Jihad in Thailand’s deep south?

Muslim women display a banner saying "stop violence, end conflict by peaceful means" during an anti-violence rally attended by Muslim and Buddhist residents in Thailand's southern Narathiwat province on 22 January, 2019. (AFP Photo)

On 24 September, a Thai student, who has not been identified, was taken into custody by Egyptian authorities in Cairo following the circulation of an online video clip that showed him voicing support for an “Islamic revolution” in an interview. According to the Thai embassy in Cairo, photos allegedly linked to the Islamic State (IS) had also been discovered on his mobile phone.

The student was a resident of Yala in Thailand’s insurgency-torn deep south. He was studying at Al-Azhar University in Cairo when he was arrested during a crackdown on protests demanding the resignation of President Abdel Fattah el-Sisi.

Responding to the case, Thailand’s Prime Minister Prayut Chan-o-cha was quoted as saying that Islamic State (IS) had no links to his country. He also played down any IS links and said he had instructed relevant agencies to follow the case and provide assistance to the student.

Similarly, Deputy Prime Minister Prawit Wongsuwon has also been quoted as saying that IS had no influence in the southernmost provinces. This is despite the student in question being from that area. 

While the large majority of Thailand is made up of Buddhists, Muslims make up the largest minority and one that is growing. The three southern provinces of Pattani, Yala, and Narathiwat also feature a sizeable 80 percent Muslim population. There are also pockets of Muslim communities in large Thai cities.

The three provinces, and a small part of neighbouring Songkhla province, were historically part of a Malay Muslim sultanate annexed by Thailand in 1909 and separatist tensions have simmered since then.
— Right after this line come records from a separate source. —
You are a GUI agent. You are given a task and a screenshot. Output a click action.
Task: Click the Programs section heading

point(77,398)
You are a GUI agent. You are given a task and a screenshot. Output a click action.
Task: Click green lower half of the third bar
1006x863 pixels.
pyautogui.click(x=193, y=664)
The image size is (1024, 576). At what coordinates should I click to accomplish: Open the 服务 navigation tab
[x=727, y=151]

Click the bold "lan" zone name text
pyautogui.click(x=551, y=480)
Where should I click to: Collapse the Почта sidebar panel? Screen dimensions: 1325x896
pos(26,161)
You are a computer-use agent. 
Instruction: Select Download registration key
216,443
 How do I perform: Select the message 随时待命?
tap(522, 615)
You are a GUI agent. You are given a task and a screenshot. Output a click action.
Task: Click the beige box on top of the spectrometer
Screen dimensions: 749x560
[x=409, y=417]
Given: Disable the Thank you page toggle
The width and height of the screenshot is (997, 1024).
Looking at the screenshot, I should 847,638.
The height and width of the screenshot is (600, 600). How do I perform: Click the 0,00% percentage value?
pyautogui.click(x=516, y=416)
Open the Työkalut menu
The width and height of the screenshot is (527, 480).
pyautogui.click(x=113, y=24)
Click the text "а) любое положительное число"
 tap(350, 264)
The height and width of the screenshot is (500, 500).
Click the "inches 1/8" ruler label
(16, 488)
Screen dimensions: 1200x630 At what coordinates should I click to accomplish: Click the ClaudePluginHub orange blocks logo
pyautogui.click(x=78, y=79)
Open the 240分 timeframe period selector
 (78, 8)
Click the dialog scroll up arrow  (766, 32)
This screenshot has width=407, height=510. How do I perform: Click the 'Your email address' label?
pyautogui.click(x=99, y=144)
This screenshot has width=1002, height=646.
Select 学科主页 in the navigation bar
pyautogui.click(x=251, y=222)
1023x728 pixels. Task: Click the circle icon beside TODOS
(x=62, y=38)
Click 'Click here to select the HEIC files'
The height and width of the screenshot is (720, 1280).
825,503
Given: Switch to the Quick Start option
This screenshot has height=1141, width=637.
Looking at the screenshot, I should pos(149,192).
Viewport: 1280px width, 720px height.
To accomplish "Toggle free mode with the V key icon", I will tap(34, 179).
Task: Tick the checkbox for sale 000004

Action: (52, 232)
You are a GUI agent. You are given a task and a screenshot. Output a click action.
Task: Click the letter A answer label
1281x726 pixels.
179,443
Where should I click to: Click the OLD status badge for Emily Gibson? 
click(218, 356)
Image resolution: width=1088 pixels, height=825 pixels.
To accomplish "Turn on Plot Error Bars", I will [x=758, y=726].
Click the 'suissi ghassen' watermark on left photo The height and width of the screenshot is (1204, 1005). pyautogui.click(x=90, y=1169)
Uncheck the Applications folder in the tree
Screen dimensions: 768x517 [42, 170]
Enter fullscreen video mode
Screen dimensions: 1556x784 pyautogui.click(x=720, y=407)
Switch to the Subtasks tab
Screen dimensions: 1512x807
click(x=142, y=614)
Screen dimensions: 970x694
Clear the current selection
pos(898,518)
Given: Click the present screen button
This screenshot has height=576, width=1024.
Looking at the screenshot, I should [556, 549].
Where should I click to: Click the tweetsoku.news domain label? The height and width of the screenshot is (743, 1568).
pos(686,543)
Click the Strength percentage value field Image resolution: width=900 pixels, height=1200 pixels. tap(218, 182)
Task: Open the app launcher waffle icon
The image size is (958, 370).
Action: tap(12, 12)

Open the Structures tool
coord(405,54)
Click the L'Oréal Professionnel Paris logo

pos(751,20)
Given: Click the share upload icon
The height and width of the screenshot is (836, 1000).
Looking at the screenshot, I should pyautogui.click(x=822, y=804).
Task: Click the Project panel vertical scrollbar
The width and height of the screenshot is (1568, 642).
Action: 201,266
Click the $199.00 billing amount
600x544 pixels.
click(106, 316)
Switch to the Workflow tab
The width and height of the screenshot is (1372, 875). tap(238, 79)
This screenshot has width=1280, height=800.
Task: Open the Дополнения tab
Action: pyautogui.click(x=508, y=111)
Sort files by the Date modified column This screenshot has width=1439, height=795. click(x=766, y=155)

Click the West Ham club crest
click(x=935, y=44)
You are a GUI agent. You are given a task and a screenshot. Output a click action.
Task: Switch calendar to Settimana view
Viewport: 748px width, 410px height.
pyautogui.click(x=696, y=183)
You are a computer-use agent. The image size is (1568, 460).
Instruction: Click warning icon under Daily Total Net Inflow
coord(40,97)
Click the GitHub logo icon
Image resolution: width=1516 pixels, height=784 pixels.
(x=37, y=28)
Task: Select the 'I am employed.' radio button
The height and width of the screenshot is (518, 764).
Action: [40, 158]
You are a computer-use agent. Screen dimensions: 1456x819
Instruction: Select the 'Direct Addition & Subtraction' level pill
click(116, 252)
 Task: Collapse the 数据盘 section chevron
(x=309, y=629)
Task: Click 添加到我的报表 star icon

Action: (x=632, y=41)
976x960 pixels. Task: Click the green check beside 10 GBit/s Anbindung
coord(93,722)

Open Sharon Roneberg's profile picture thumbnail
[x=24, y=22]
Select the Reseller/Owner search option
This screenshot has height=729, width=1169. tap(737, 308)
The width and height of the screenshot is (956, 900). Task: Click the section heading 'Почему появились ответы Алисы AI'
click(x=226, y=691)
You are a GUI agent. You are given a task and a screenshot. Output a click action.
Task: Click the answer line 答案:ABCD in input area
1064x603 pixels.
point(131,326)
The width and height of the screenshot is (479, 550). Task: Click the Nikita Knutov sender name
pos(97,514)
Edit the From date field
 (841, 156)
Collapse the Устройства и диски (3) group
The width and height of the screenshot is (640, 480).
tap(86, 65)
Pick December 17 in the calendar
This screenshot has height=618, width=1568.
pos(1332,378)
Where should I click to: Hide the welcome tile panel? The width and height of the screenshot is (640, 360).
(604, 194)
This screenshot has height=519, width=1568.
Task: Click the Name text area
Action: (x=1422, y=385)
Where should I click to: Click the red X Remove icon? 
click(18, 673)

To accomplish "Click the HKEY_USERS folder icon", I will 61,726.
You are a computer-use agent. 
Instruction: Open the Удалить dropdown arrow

Most experts agree with the Thai government that religion has very little to do with the deep south insurgency which is more nationalistic in nature. Nevertheless, an increasing intolerance has the potential to change this scenario.

A report released in November 2017 by the International Crisis Group, Jihadism in Southern Thailand: A Phantom Menace, noted that to date, there is no evidence of jihadists making inroads among the separatist fronts fighting for what they see as the liberation of their homeland, Patani.

Nonetheless, it also warns that the southern-most part of Thailand appears to offer conditions favourable for jihadist expansion. “A Sunni minority that constitutes a majority in the conflict zone; a Muslim insurgency with a narrative of dispossession at the hands of non-Muslim colonisers; and a protracted conflict with frequent repression and violence by Thai authorities,” the report said.

“Thai officials, analysts, and even some in the militant movement have expressed concerns about prospects for jihadist influence,” the report added.

Source: Pew Research Centre

Regressive steps

Over the past few years, insurgency-related violence has dropped. Australia National University’s Southeast Asia Institute director John Blaxland says the drop in the number of casualties can be explained in part by what the Thai military has done to raise levels of professionalism within its ranks. He said these changes have led to a marked reduction in accusations of human rights abuses.

“Sources indicate that while the government remains determined not to cave in on the issue of separate governance, some concessions have been made to accommodate local mores on language and Islamic dress for instance. These appear to be having some positive effect,” he said.

Unfortunately, the media has highlighted some issues which seem to suggest the Thai government has been making some regressive steps as far as accommodating its Muslim minorities go. These issues could have adverse effects on how the insurgency in deep south Thailand develops.

Firstly, in July, it was reported that rebel suspect, Abdulloh Esormusor, was left unconscious after being arrested under martial law and taken to a notorious military camp in Pattani. Rebel groups suspected "foul play" in Abdulloh's case and have called for an international probe. Later, Thai authorities confirmed that four more people were killed in a late-night attack by Muslim insurgents on a military outpost in the south.

More recently, in September, Thailand’s Special Branch Bureau issued a nationwide order to universities requesting they provide "intelligence" on Muslim students and their activities in school. Police spokesman Krissana Pattanacharoen told international media that this order was based on "security" concerns. As expected, the news sparked immediate outrage from the community, and later, the Muslim Students Federation of Thailand called for parliament to "cancel" the request.

Does jihadism have anything to do with the deep south insurgency? It’s safe to assume not. However, as the International Crisis Group has warned, this can very easily change. It is of the utmost importance that the Thai government does everything in its power to ensure this does not become the case and in this, a soft approach seems to be the more effective method.